If the Rays falter, that leaves Arizona standing alone wearing the mantle of dark horse. It is one they have earned the old fashioned way. They have been wandering in the desert for the past two seasons. They dropped to a .401 winning percentage in 2010–the third worst record in baseball. In June of that year, with the major league club playing dismally, they compounded their problems by being unable to sign first round draft pick Barrett Loux because he failed his physical.
But the makeover has been complete. This year they used a compensation pick for Loux to take two of the best pitching talents, Trevor Bauer and Archie Bradley, in June, 2011. Bauer was chosen third overall and is thought to be an advanced prospect who could be pitching in the majors next June. Bradley is one of the best high school pitchers to come along in several years, but it is Bauer who could join Ian Kennedy at the top of the rotation in 2012 and provide Arizona with their best one-two combination since Randy Johnson and Curt Schilling.
There really is no need to project next year’s team. The 2011 Diamondbacks are perfectly good as they stand. Ian Kennedy is one of the best best young pitchers in the NL and with Dan Hudson they give the team plenty of top-of-the-rotation magic already. Hudson is 24 and Kennedy 26. Can they compete with Cliff Lee and Roy Halladay? I doubt the odds will favor them in a head-to-head matchup, but they will still play the games.
The Diamondbacks offense has been as good as anyone’s in the NL. Justin Upton is having a huge year. Upton broke out in 2009, but slumped last year. This season he is one of the top offensive players not named Pujols or Matt Kemp. He has reached the 30 home run mark and has 21 steals. He will end up with close to 100 runs batted in. Miguel Montero bats in the cleanup spot and while he does not instill fear as a Pujols, Ryan Howard, or Prince Fielder would, he has produced in the clutch with 81 RBI.
It may just be that the balls are dropping for the Diamondbacks. They may plummet to earth at the end of September and be gone from the playoffs as quickly as the summer heat. But they have a manager named Kirk Gibson and there is no one who exudes playoff drama like Gibson. So I am going to be watching them, waiting to see if this is the year.
Regardless how they do in October, this looks like a team that could be around for the long term. I like a rotation of Kennedy, Hudson and Bauer next September. And with a manager like Kirk Gibson, there is that sense of excitement lurking just around the corner. That’s the way the best plots unfold, with bold but unlikely heroes. Baseball has never tired of those guys. I am betting there are a few more waiting in the wings this October.
Don’t forget Jarrod Parker, whose upside is probably higher than that of Kennedy or Hudson.
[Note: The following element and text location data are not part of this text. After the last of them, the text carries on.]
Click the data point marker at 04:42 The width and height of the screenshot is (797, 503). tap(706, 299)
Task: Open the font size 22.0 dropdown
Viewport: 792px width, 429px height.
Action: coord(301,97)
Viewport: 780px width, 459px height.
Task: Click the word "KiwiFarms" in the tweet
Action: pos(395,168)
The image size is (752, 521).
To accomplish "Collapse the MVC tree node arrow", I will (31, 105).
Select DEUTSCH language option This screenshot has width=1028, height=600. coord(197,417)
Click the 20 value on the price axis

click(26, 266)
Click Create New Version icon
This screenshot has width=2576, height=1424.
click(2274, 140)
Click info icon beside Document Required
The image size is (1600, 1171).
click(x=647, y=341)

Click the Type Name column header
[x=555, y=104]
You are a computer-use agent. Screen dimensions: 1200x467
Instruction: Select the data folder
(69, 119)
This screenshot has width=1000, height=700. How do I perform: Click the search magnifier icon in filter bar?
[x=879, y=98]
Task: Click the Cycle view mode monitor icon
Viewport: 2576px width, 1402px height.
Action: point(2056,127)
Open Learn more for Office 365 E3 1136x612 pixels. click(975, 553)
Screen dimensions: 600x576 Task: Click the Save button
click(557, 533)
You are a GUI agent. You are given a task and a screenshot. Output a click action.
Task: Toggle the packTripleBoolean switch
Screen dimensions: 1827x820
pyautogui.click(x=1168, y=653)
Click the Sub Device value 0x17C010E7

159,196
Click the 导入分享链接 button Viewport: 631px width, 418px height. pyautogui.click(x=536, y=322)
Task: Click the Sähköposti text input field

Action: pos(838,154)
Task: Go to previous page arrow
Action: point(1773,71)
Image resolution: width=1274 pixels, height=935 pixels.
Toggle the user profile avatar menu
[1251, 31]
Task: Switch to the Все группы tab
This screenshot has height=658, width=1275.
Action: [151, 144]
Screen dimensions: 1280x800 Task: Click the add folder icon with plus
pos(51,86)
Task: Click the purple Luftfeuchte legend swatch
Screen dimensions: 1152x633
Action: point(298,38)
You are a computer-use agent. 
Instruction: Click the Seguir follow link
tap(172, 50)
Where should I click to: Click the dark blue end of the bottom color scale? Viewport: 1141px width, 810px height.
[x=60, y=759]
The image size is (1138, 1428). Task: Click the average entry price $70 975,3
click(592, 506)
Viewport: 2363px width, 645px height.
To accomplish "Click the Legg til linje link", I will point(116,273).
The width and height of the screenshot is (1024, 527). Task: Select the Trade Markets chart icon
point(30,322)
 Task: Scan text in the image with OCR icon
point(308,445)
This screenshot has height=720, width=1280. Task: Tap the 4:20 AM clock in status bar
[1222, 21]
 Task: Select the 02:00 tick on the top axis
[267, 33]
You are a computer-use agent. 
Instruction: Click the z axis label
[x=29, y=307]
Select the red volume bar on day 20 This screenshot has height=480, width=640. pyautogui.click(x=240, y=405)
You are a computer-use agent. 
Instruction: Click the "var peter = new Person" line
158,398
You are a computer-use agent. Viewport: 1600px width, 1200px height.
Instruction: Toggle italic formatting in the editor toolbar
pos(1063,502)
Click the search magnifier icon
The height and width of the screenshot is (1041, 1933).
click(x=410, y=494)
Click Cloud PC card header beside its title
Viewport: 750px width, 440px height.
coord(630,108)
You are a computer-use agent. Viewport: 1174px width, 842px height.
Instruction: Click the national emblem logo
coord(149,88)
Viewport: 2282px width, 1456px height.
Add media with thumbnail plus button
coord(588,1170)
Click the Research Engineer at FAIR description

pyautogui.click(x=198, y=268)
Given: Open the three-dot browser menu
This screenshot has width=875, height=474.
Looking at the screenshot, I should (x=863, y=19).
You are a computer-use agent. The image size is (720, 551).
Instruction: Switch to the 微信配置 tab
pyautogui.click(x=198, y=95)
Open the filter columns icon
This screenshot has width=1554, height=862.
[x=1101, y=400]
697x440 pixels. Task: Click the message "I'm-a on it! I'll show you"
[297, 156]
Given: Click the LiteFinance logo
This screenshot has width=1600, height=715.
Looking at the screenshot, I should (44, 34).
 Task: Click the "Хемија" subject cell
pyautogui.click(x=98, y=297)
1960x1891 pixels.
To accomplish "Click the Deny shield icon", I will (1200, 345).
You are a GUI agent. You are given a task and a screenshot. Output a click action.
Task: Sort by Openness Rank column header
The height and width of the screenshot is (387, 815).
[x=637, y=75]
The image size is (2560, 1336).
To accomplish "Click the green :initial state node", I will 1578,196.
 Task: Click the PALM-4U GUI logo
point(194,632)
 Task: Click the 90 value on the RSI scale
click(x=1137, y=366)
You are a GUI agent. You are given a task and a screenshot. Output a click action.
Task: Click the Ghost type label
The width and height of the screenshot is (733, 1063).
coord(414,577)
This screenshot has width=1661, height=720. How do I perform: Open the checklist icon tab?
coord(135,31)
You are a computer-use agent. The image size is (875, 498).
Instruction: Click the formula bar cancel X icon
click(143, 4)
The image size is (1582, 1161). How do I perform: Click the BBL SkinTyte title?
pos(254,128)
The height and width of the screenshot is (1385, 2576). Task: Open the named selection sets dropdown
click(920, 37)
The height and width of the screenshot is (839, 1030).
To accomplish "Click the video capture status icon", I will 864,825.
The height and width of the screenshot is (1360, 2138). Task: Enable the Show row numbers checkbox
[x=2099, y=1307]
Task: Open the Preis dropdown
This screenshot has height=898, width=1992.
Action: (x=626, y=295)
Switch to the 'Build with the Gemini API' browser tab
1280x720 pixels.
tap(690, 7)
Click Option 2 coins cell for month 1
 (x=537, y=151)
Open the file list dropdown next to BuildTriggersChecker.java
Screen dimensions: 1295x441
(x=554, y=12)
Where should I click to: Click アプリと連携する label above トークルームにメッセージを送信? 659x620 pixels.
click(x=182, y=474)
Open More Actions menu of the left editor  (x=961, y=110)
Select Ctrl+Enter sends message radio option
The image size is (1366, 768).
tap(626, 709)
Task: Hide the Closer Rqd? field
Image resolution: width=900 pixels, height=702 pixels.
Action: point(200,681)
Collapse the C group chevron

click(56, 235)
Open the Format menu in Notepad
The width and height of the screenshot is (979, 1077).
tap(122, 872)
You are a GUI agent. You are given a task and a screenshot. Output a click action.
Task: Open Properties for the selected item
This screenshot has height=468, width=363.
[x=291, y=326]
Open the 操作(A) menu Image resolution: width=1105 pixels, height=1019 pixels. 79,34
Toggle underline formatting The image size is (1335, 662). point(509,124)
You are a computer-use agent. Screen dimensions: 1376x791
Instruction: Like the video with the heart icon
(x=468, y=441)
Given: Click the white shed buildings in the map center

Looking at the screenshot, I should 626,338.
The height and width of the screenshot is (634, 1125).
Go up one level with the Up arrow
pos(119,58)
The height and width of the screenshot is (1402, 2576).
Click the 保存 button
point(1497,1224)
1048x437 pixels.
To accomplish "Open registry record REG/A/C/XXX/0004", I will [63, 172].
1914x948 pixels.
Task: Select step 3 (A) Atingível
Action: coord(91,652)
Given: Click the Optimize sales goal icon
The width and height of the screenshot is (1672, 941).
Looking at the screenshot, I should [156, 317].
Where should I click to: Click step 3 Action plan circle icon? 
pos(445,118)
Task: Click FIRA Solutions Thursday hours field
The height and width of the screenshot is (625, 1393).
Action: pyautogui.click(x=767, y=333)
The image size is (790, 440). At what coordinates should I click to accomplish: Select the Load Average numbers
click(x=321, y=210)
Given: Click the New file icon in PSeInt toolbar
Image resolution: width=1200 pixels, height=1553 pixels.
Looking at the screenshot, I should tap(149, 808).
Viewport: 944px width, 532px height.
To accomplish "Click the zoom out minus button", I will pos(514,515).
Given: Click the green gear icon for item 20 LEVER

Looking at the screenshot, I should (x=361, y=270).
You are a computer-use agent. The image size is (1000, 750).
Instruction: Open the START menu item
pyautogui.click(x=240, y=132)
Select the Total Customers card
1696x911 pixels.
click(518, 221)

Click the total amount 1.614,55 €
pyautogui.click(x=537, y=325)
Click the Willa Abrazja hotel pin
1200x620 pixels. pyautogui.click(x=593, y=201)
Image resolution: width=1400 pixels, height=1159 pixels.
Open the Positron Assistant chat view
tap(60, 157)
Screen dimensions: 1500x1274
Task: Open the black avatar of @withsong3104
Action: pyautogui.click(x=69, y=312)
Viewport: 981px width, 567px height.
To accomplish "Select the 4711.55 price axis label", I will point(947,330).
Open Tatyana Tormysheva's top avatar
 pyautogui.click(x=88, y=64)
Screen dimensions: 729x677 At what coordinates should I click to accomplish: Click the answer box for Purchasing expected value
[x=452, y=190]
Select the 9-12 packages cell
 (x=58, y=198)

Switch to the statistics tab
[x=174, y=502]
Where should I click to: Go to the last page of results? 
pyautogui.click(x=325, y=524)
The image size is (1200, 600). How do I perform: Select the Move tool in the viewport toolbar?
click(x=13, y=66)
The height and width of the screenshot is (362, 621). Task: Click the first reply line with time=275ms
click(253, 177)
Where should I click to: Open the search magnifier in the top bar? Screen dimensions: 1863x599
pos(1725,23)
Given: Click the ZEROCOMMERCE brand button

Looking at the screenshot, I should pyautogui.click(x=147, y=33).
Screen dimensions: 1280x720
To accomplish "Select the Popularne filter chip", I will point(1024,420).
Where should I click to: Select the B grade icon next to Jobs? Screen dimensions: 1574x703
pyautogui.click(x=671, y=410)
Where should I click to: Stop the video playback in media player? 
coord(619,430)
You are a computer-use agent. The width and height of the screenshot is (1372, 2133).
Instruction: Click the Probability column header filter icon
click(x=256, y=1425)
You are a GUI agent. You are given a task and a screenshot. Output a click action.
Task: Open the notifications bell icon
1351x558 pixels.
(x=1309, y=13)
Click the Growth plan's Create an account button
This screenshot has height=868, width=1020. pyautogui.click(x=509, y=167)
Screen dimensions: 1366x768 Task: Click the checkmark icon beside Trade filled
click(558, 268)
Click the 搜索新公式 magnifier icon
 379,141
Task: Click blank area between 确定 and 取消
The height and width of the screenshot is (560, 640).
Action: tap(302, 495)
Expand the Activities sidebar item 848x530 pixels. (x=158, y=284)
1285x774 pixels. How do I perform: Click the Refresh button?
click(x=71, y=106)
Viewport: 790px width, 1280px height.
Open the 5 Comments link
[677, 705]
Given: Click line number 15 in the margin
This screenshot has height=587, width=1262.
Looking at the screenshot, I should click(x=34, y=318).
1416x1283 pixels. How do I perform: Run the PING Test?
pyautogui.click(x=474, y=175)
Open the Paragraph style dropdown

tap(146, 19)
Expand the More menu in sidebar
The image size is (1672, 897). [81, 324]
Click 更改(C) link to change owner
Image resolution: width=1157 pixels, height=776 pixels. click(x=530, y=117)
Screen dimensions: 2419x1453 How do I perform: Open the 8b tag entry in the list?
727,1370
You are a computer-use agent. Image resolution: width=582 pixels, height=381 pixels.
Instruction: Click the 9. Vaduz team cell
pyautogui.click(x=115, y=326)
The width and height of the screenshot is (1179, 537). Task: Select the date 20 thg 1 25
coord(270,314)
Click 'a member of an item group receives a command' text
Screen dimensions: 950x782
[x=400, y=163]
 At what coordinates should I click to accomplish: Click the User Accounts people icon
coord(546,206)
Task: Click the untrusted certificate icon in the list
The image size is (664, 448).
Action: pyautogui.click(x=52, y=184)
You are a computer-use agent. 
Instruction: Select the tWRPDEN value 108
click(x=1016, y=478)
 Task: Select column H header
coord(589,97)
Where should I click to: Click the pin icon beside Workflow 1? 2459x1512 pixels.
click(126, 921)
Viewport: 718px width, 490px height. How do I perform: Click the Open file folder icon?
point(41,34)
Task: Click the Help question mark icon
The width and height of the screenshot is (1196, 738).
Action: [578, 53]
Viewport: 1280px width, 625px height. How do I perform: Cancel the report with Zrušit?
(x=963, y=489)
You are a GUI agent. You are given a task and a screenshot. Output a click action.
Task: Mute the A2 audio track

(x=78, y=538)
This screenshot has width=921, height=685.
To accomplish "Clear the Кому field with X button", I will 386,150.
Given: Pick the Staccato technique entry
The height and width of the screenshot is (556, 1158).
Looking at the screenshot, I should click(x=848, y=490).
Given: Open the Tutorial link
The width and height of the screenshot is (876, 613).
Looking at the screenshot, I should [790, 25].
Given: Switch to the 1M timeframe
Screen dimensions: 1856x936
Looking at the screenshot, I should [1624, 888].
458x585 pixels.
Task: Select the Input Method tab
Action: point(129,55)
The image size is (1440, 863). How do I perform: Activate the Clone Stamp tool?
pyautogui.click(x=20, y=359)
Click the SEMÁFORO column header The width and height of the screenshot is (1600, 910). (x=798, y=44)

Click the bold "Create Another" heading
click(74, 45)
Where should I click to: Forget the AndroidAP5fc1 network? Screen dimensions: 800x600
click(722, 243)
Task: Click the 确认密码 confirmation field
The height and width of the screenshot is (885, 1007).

I think Bauer will be better than Parker and it won’t even be close. I know the “prospect” evaluators are high on Parker, but this idea of “upside” is oversold. Parker is 23; he doesn’t have eye-popping minor league stats–K’s per inning, Ks/BBs; and I really don’t understand why he is going to be that much better than a proven winner like Kennedy whose ERA in the majors is better than anything Parker has posted in the frigging minors. Dan Hudson is only slightly older than Parker, made his way through the minors more quickly and his minor league stats kick sand in Parker’s like he is the proverbial 98-pound weakling. If Parker makes the major league rotation and holds down the third or fourth spot in what is stacking up as a very fine staff, he will be doing just fine.